La 98esima notte degli Oscar non sorprende più di tanto con la statuetta per il miglior film del 2025 che va a “Una battaglia dopo l’altra” di Paul Thomas Anderson. I membri dell’Academy lo hanno preferito all’altra pellicola indicata come favorita, “Sinners – I peccatori” di Ryan Coogler. La commedia drammatica sugli ex rivoluzionari alle prese con le conseguenze del loro passato ha conquistato in tutto sei statuette: per la miglior regia, per l’attore non protagonista, la sceneggiatura non originale, il montaggio e, per la prima volta nella storia degli Oscar, il casting.
La prima statuetta. Per Anderson è il primo trionfo dopo 11 nomination. Dopo aver vinto quasi tutti i principali premi della stagione era il favorito della vigilia anche se, sul fronte delle candidature era stato battuto dalle 16 di Sinners, la saga su vampiri e razzismo nel sud segregato scritto e diretto da Coogler che ha vinto, oltre al miglior attore protagonista, anche i premi per la colonna sonora dello svedese Ludwig Gorannson e la fotografia di Autumn Durald Arkapaw, la prima donna, e di colore, a vincere l’Oscar in un settore storicamente maschile.
Per l’Italia.
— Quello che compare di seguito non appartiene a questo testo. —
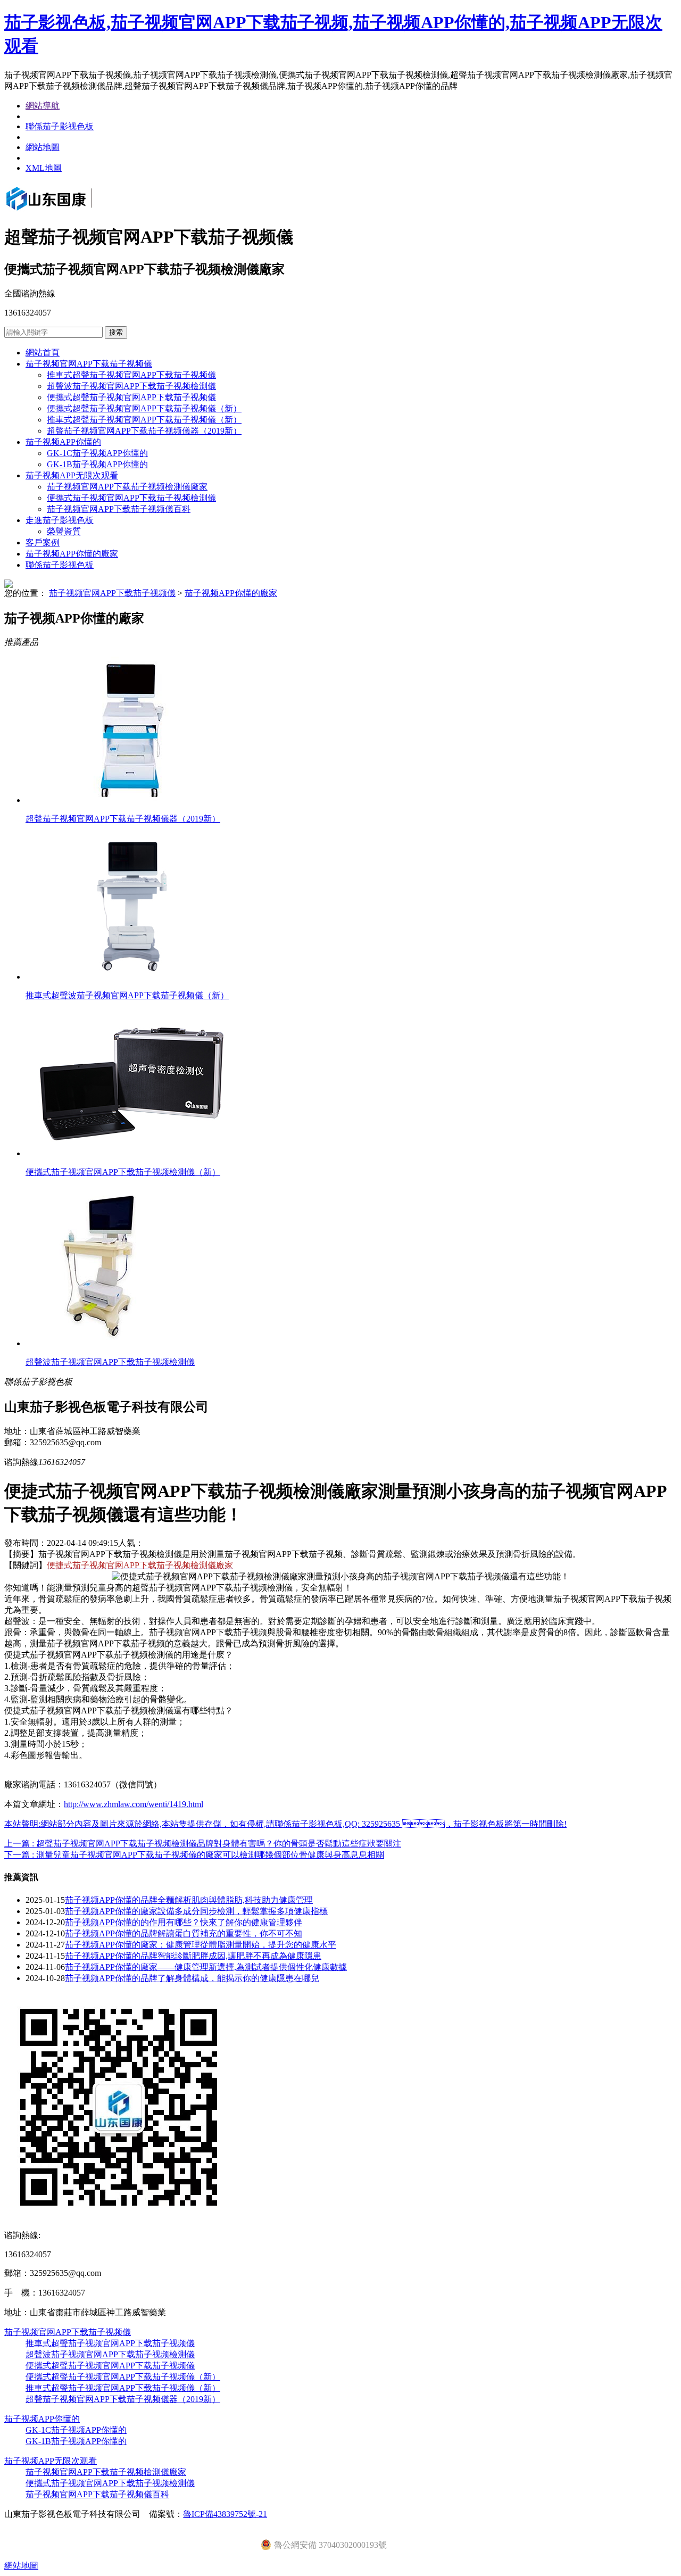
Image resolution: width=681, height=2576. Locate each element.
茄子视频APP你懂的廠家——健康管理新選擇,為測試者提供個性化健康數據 (206, 1967)
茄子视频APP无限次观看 (72, 475)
Rimasta fuori dopo il flop di Familia, c’è stato un premio di consolazione con Valentina Merli, co-produttrice del corto live action Two People Exchanging Saliva. In una edizione che ha visto candidati provenienti da 31 paesi, c’era attesa per le nove nomination del norvegese Sentimental Value di Joachim Trier che ha vinto solo per il miglior film internazionale.